0

For this question, I begin by explaining my factor model, and then ask how to theoretically motivate factor scores given my setup. I would also be very grateful for clarification about any mistakes I may be making in setting up my factor model or explaining factor scores, as I'm not an expert in this area.

Model Setup

I have data where $i$ indexes people and $q$ indexes questions. Performance of person $i$ on question $q$ is $X_{iq}$. I posit a model where performance is generated by two latent factors, $F_{ik}$, $k=1,2$, which are properties of people, through the following equation

$$X_{iq}=\beta_{q1}F_{i1} + \beta_{q2}F_{i2} + E_{iq}$$

where $\beta_{qk}$ measures how factor $k$ loads on question $q$, and $E_{iq}$ is the error term. I assume that $Cor(F_{i1},F_{i2})=0$, and $Cor(F_{ik},E_{iq})=0$ for every $k$ and $q$. In addition, estimation proceeds by maximum likelihood under the assumption that $F_{i1}$ and $F_{i2}$ are bivariate normal (across people $i$), each with mean zero and variance one; and the $E_{iq}$ are multivariate normal, each with mean zero and variance (uniqueness) $\psi_q = 1 - \beta_{q1}^2 - \beta_{q2}^2$. Putting these together, this implies that for each $q$, $X_{iq}$ is assumed to be standard normal (this motivates standardizing these variables in pre-processing).

Factor Scores

After estimating the factor model by maximum likelihood, I have estimates for $\beta_{q1}$ and $\beta_{q2}$, which I call $\hat{\beta}_{q1}$ and $\hat{\beta}_{q2}$. For further analysis, I would like to predict (something like a) $\hat{F}_{i1}$ and $\hat{F}_{i2}$, for individual people $i$. This leads me to consider factor scores.

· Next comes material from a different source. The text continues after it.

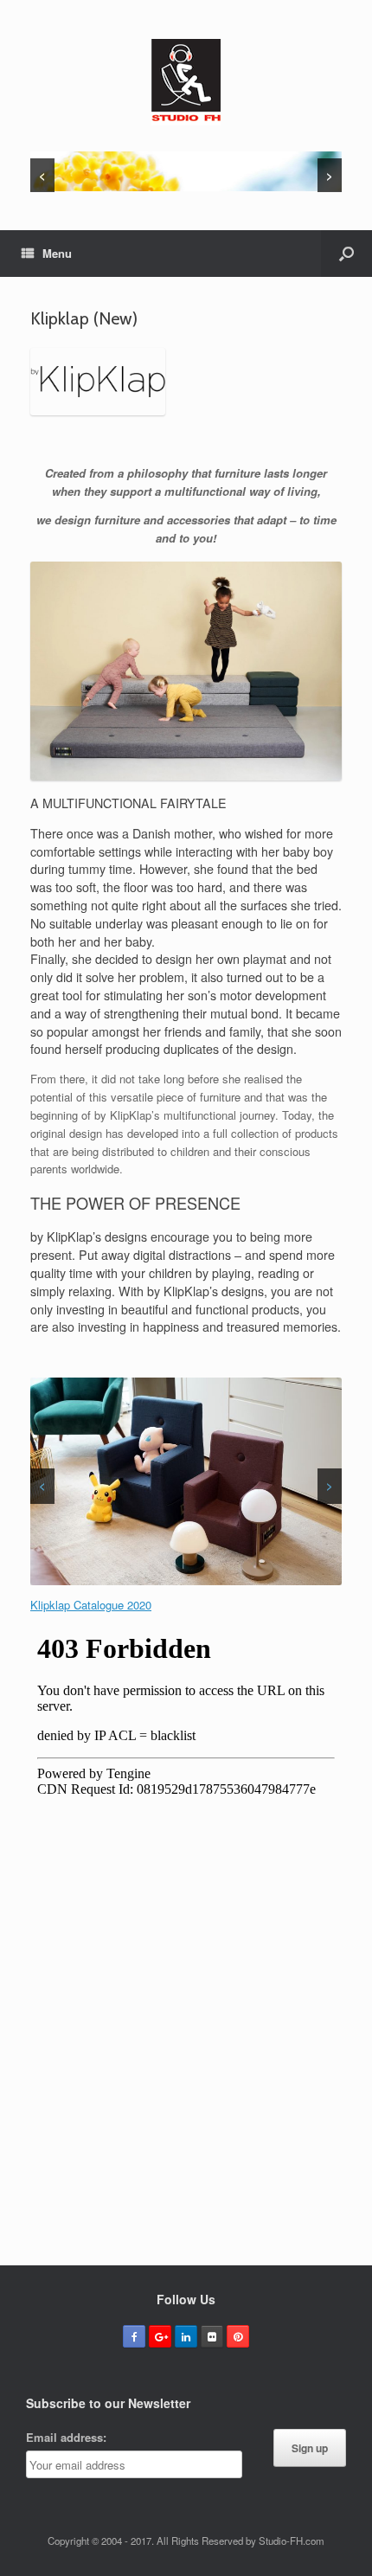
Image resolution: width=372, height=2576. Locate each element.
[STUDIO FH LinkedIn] (186, 2336)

ttnphns writes (https://stats.stackexchange.com/a/126985/137620) that, in general, factor scores are given by $\bf\hat{F} = XB$, where $\bf X$ is the data (analyzed variables -- test questions in my case) while $\bf B$ is a weight matrix. There are several different weight matrices. ttnphns writes (https://stats.stackexchange.com/a/126985/137620) that a "popular/traditional approach, sometimes called Cattell's, is simply averaging (or summing up) values of items which are loaded by the same factor." In non-matrix notation, I interpret this as

$$\hat{F}_{i1} = \sum_{q}{}{\hat{\beta}_{q1}X_{iq}}$$

and

$$\hat{F}_{i2} = \sum_{q}{}{\hat{\beta}_{q2}X_{iq}}$$

Thus, if the factor "loads heavily" in predicting whether the person gets a high score on the question (which is my interpretation of a large $\beta_{qk}$ in the original factor model), then the question score "loads heavily" in predicting whether the person has a high level of the factor in this factor score calculation.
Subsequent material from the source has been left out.